I have volumes upon volumes of advice I learned when I was a teenager. And I unfortunately still have to give my daughter.
Such as how to hold her keys between her fingers so she can punch someone and make it hurt if she’s walking home alone.
How to always have a friend tracking her location when she’s going home after dinner.
How not to leave a drink on the table un-watched if she goes to the bathroom in a crowded restaurant. But this is a whole other article.
What advice can you give my son before starting University this fall?
*As Muslims, we pray 5 times a day. While abroad for study or for work in a situation that does not always accommodate, we can pray some of the prayers together at one time for convenience. Praying is the foundation of our religion.
Mama B., I read your post, and I totally miss you!! Also, I’m back at grad school. It’s never too late to go back! ❤️
My advice for Saud is the same I would give my daughters — to get involved, meet people who are different from you, have fun, but keep up those grades — the library is your friend!
Jen 🙂
Hey Mama B, great, reflective piece about growing up and spreading your wings (both for Saud and you). My advice for tour son is to lean in! Say yes to new things; live boldly but with kindness and it’s ok to make SOME mistakes, sometimes the best learning comes from them.

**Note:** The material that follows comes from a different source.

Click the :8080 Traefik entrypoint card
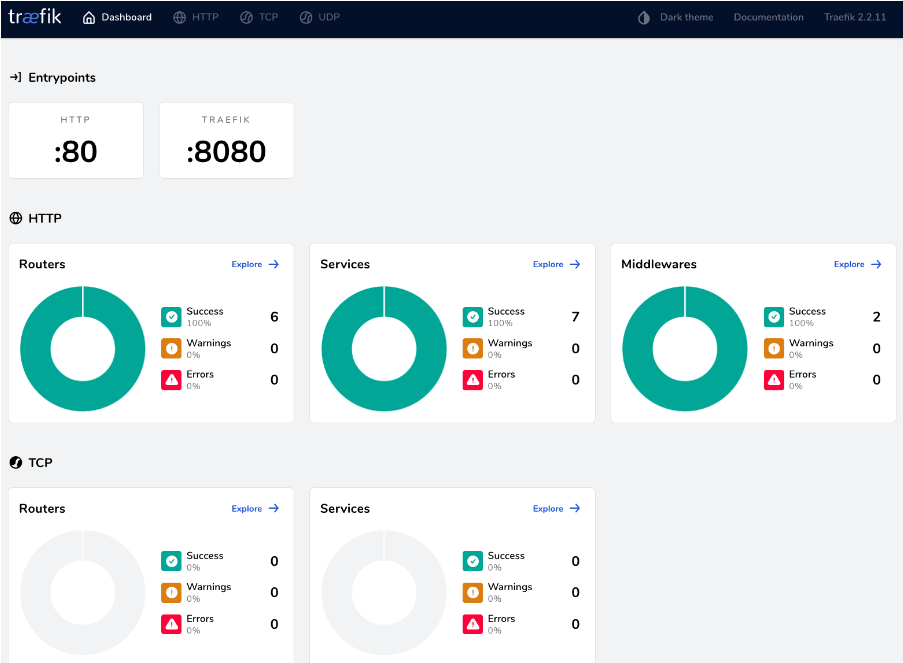The image size is (903, 663). click(x=226, y=140)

Hello Mama B, great post! I totally get you wanting to go back to University. I know someone who did that when his daughter went off to College. he went an enrolled at the exact same place for a Masters 🙂 – partly to keep an eye on her, and partly because she was his only child and he missed her too much.
beautiful post! thank you for sharing this life moment with us. one piece of advice i would add for your son is that even though he is a man and is supposed to pretty much always roll with the punches, that he is in fact going into a new world. The experience at the high/secondary school he has attended likely will help him with some aspects of it, but at the base of it all, he was still in Saudi, surrounded by the traditions of his family and community. So…. when he is in London, I want for him to know that it is completely okay to feel however he feels. he might feel great, he might want to cry, he might want to scream, he might have the time of his life from day 1 at uni!! who knows. lol. But if he knows he has the freedom to feel however his heart feels, it might not be as scary of a life change.
being that you are his mom, you probably have already told him all this, but that’s what I would say to Saud. Also, I would say to give it his all. Commit to having the greatest time and apply himself to the fullest, so that it will be worth any feelings he might have.
My son is 19 and is leaving for university in a week or 2 and I am feeling all the feels!
He’s going to another city, I can’t even imagine what it would be like if he would go to another country!
The advice I would give him is to use that phone! (Or internet connection) His loving family is just within reach and his mama would love to be a guide and confidant in this new phase in his life.
I am not sure if this is advice or just my own wishful thinking heart! Lol! Sending you joy, peace and warm hugs for this exiting new phase.